Readers may recall a recent post on the wisdom of Margaret Jamison, a guru of sorts to a small circle of admirers. Ms Jamison is a lesbian feminist who defines rape as “all penile intercourse” on grounds that, “there is something wrong with this notion that a woman’s ‘consent’ is what separates a rapist from a non-rapist.” When not insisting that “all heterosex is rape,” Jamison’s thoughts turn a little too readily to the subject of harming children: “I believe male infanticide to be a better option than the current circumstances. I think it’s better than what we’ve got.”
Ms Jamison’s latest declarations concern a matter of some delicacy. It begins in the usual, rather grandiose way:
What I want more than anything is for women to achieve a state of being that is untainted. I especially want us to free ourselves from male rule and influence, for us to be unaltered in ways that are modeled on maleness.
Then it gets a little coy.
The reliance of women on various man-made implements to mediate their relations with other women, whether psychological constructs or manufactured goods, is an adulteration of the female.
Ms Jamison is very big on The Unargued Assertion and she likes to pile ‘em high. I’m not quite sure what the psychological constructs in question might be, but in case it isn’t clear, those “manufactured goods” include strap-ons, dildos and other such devices:
Femaleness cannot be enhanced by maleness, only denied, suppressed, and degraded, lessened. The master’s tools inhabit our minds and the realm of our physical lives… And I don’t think that a tool forged by males or in their likeness is any less male when wielded by women.
Oh, I do like that - The master’s tools. Very good.
Given the all-pervasive nature of The Crushing Patriarchy and its Symbols of Dominion™ - and given the obligation of all women to shun such indecencies - this can create problems of an intimate nature. Penetration is patriarchal degradation, see? Even when the penetrator in question is a lady. So what’s a girl to do? Are fingers and tongues okay? Will scissoring suffice?
Faced with this dilemma and eager to comply with the latest sexual protocol, Ms Jamison’s devotees share their umbrage and confusion:
I only wish there was a way out. You know those mirror rooms with the infinite reflections? I feel like I’m in one of those. I turn and turn and turn, looking for the male supremacy and how to take it down, but all I see is myself instead…

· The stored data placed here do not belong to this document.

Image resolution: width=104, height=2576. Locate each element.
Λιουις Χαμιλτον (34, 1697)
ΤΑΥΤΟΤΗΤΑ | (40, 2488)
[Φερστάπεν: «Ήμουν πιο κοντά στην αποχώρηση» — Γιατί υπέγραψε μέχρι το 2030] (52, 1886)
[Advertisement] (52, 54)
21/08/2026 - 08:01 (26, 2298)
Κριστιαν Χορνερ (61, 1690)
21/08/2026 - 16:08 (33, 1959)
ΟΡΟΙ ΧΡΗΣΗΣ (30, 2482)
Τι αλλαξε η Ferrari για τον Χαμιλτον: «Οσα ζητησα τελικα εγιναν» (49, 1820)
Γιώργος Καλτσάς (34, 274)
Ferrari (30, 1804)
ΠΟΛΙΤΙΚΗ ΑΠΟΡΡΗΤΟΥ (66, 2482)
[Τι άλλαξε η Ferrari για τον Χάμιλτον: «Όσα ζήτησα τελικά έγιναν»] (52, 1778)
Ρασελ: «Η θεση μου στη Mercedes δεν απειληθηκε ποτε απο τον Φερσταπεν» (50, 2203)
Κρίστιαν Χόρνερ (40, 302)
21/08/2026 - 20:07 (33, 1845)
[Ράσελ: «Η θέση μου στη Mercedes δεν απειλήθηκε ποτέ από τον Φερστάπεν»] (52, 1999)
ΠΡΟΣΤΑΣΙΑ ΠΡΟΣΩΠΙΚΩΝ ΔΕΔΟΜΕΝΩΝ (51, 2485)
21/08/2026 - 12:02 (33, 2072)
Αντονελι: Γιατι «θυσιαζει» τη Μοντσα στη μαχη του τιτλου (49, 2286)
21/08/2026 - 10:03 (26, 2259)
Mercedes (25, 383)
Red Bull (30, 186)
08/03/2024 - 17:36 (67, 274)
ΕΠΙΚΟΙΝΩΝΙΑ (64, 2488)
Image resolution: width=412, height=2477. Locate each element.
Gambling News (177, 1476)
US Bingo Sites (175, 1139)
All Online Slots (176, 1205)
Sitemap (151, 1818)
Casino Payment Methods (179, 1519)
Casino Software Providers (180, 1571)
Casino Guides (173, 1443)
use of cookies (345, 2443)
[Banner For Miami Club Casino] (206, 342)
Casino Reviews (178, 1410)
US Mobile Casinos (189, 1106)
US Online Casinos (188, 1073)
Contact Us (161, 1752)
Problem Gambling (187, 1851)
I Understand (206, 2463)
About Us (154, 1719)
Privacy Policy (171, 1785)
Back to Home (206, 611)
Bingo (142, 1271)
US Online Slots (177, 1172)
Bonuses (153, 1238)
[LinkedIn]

This post ignites too much passion for me to be coherent. All I can spit out are phrases such as… “Don’t even let me see a strap on, much less discuss the desire for one.”
Some readers, however, feel more thrusting and empowered:
Thank you Margaret, I have not long started reading radical lesbian blogs and have felt disillusioned by this very issue. It is apparently easier to create some twisted justification as to why putting on a strap-on has nothing to do with heterosexuality than it is to admit that you are imitating and participating in a heterosexual transaction. Your words enable me to feel slightly less insane.
Remember, people – penetration is suppression; it’s heteronormative and a lessening of womanhood. Even lesbian penetration is a heterosexual transaction and an echo of The Patriarchy. Do try to keep up. There’ll be a test on Friday. It’s easy to mock, of course – though in this case I think that’s okay. But take a moment to ponder a worldview in which aversion to the penis, even in rubber form, is so rigid and unyielding, and where sex is above all an ideological activity. There are rules to be observed and things one mustn’t do, or even think about. All in the name of purity, empowerment and liberation.
(h/t, Randall Sherman)
Feel free to compensate me. I had to wade through this.